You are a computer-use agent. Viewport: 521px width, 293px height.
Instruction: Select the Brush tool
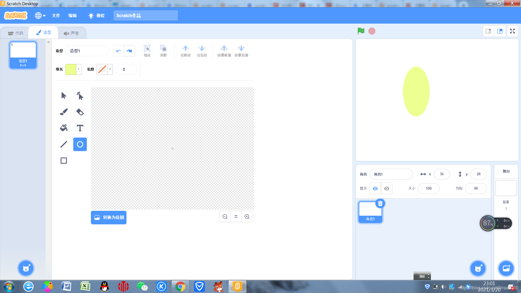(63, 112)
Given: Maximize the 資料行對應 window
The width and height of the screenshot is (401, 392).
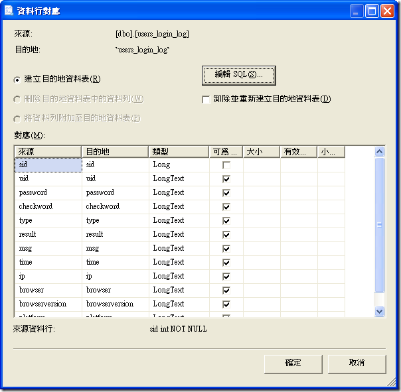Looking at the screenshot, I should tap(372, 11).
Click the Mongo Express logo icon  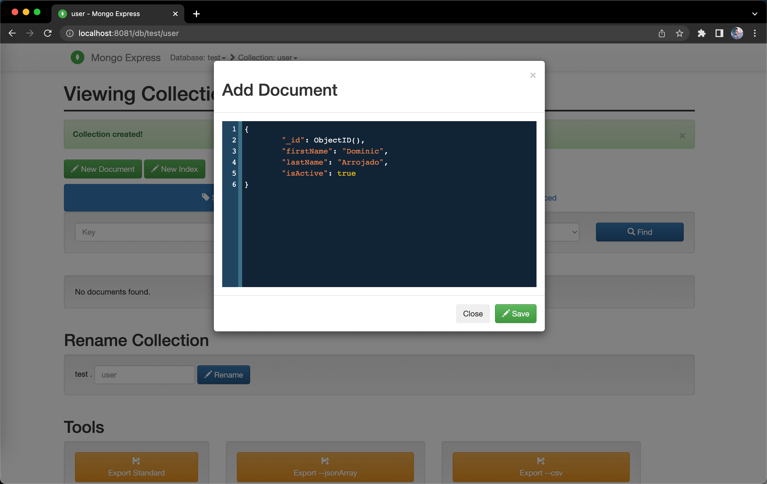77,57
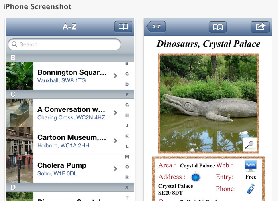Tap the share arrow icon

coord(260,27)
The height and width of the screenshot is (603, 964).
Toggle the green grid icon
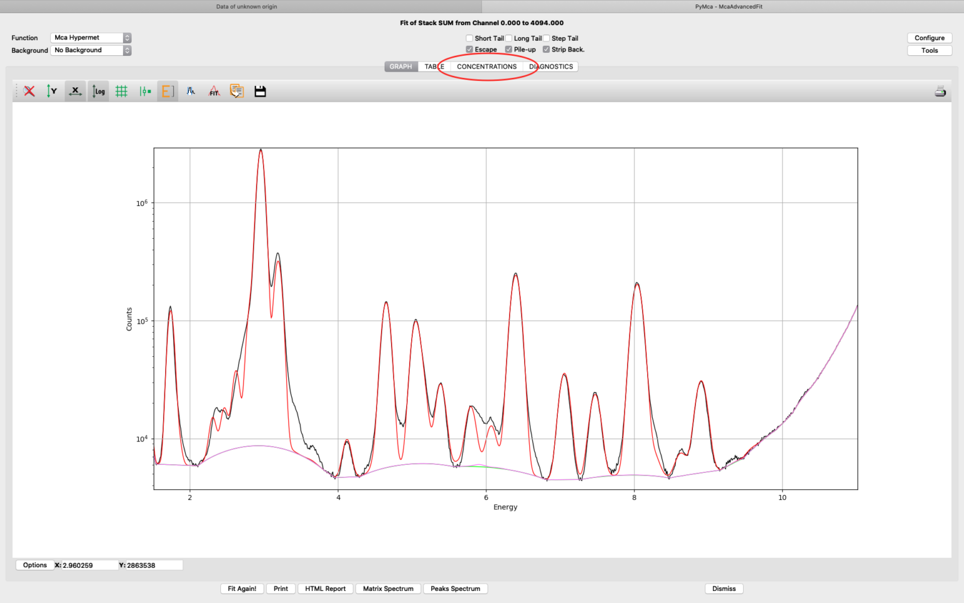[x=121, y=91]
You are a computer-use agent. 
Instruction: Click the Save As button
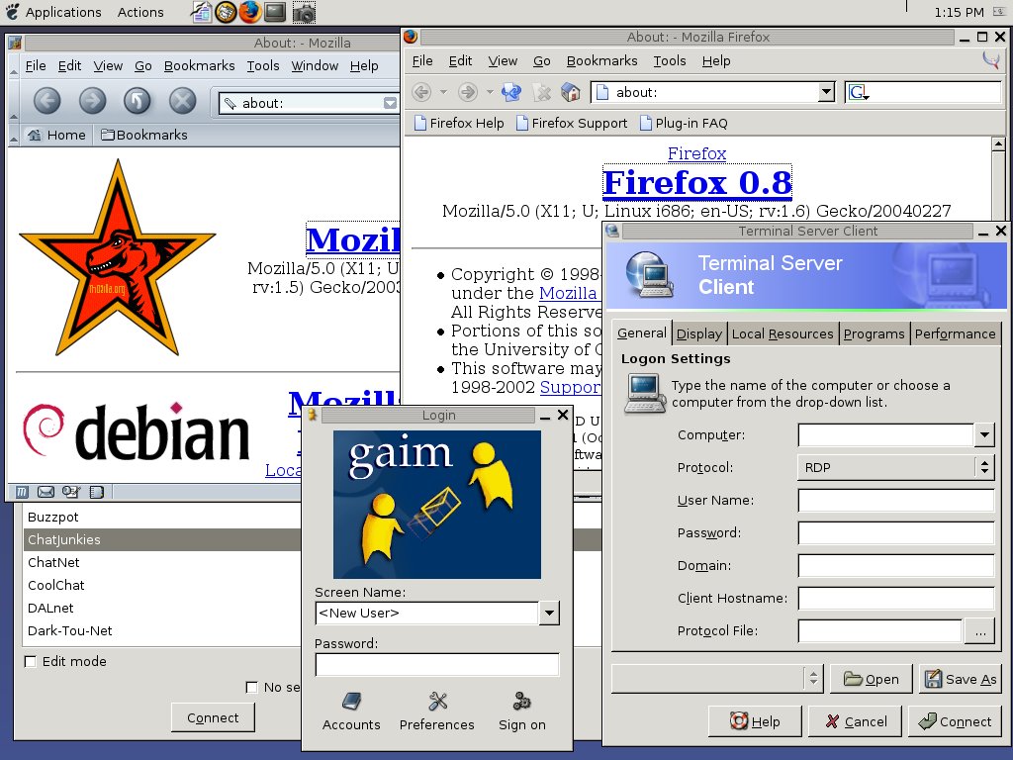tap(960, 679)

* _Instruction_:
Gather every line of the listing above that contains the string "agent", and reproduce each one verbatim.

* _Response_:
You are a computer-use agent. Viewport: 521px width, 293px height.
You are a computer-use agent. 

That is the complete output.